A New Era of Pension Transparency In Boston? Not So Fast.

Two silhouetted men shaking hands in front of an American flag

Last week, the Massachusetts Bay Transportation Authority (MBTA) agreed to disclose its member’s pension benefits and to beef up its previously inadequate annual financial reports.

The retirement fund, called the “T” Fund, is among the most tight-lipped in the country because it is not required to follow public records laws.

But a Boston Herald editorial warns us not to cheer for this measure quite yet. The newspaper calls the agreement a “half-measure” that could easily be reversed. From the Boston Herald:

A deal struck between the MBTA and a union representing 3,000 of its workers to disclose more information about employee pensions is a disappointing half-measure. A mere contractual agreement, it could easily be revised in the future. To ensure public access to this vital financial information the disclosure agreement needs the force of law.

Data on T pensions has long been shrouded in secrecy. The MBTA retirement fund was originally formed as a “private” trust, and state courts have upheld that status.

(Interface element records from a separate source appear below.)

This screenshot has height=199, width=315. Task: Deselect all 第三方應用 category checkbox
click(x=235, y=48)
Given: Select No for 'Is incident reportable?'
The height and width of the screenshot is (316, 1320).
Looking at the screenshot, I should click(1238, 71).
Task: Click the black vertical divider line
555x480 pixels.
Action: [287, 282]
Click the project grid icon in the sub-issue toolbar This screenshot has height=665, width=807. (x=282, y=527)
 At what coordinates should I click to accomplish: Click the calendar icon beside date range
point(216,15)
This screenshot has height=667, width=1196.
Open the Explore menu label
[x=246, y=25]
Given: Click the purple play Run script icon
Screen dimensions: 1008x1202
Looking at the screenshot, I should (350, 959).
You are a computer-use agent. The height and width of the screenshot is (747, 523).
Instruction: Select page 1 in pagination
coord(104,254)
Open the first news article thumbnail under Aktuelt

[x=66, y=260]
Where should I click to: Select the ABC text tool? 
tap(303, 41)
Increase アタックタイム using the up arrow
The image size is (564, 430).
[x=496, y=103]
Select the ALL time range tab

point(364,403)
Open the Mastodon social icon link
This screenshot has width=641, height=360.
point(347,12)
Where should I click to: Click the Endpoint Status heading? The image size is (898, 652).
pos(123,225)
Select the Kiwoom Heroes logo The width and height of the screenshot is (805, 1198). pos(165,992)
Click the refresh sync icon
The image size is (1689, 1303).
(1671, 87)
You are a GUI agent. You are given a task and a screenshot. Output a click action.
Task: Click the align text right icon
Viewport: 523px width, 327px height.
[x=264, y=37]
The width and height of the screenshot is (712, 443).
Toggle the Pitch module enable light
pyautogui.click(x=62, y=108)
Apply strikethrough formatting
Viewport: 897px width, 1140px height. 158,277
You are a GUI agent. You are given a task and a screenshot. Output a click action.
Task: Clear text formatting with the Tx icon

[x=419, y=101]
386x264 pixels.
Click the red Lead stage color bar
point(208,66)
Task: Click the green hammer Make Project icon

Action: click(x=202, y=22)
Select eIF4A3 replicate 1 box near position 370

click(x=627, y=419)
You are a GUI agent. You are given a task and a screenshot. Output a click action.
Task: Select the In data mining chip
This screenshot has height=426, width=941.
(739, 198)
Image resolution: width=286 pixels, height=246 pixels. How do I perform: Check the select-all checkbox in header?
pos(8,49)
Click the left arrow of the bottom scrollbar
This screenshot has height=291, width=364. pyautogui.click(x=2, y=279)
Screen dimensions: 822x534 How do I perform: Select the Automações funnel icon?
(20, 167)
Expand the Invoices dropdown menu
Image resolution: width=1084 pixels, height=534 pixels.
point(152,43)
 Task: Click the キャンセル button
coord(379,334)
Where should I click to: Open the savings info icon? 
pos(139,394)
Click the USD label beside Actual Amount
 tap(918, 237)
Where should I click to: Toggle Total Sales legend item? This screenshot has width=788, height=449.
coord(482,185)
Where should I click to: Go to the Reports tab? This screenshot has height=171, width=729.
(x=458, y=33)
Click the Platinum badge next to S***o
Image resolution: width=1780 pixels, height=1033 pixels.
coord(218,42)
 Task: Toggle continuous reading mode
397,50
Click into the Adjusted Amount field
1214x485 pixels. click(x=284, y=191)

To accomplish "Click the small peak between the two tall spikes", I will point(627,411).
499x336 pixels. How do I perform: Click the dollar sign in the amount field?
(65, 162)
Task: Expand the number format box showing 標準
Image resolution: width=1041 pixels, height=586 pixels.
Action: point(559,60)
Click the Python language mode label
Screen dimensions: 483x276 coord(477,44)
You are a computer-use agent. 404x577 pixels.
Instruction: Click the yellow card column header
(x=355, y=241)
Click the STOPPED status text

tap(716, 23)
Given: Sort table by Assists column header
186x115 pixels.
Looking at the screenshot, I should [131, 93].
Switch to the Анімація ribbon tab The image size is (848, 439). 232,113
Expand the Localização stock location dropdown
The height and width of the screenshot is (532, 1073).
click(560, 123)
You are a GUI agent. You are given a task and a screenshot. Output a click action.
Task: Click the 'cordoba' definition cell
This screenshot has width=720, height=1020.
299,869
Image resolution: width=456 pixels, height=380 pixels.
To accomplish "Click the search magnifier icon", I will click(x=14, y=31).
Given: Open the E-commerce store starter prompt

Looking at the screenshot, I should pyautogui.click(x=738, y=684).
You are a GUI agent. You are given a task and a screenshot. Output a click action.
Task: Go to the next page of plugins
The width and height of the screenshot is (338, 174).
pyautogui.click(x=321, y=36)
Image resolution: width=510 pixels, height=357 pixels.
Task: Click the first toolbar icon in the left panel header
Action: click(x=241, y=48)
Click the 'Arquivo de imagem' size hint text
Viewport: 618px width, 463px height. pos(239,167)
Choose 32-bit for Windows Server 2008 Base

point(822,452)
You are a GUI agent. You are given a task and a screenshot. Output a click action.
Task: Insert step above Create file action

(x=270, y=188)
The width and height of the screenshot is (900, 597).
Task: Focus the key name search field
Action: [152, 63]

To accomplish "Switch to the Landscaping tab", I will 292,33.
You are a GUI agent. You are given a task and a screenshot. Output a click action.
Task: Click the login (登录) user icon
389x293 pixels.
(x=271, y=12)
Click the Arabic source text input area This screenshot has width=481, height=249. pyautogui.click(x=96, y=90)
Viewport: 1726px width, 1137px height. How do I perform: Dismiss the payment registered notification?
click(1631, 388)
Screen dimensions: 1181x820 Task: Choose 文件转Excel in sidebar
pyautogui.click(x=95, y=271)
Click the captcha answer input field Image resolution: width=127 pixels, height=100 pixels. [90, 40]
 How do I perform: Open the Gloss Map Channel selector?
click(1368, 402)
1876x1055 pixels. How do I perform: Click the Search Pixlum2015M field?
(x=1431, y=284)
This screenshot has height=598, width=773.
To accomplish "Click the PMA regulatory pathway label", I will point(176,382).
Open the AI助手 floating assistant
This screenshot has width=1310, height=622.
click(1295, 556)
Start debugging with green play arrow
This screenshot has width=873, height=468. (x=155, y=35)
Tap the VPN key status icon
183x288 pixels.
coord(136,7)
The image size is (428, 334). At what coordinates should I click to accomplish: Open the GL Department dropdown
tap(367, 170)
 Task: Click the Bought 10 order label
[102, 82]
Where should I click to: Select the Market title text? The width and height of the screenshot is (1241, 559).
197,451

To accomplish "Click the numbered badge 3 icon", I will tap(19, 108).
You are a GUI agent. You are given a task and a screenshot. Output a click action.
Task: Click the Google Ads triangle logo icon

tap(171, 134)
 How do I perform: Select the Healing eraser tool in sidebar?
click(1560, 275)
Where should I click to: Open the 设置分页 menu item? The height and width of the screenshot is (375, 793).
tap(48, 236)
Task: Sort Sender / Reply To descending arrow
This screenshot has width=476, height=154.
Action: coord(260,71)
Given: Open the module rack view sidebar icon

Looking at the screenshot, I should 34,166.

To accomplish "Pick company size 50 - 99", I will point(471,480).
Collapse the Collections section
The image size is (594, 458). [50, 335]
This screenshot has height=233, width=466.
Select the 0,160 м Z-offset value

That means neither MBTA fare-payers nor state taxpayers have the legal right to data on the pensions that they subsidize.

Amid public pressure over the fund’s secret operations — the board’s investment decisions are private, too, and its meetings aren’t open to the public — Beacon Hill last year passed a law intended to subject the T’s pension fund to state public records and open meeting laws.

But opponents of the new requirement resisted the effort, and actually succeeded in convincing the state’s supervisor of public records that the fund still wasn’t required to open its books.

So much energy wasted, all to keep the public from examining data that should be available for anyone who’s ever swiped a Charlie Card to examine.

The deal struck last week requires the union to turn over data on employee pensions to the T monthly, and the T will then post it on the state’s Open Checkbook website. We are supposed to greet this development with cheers.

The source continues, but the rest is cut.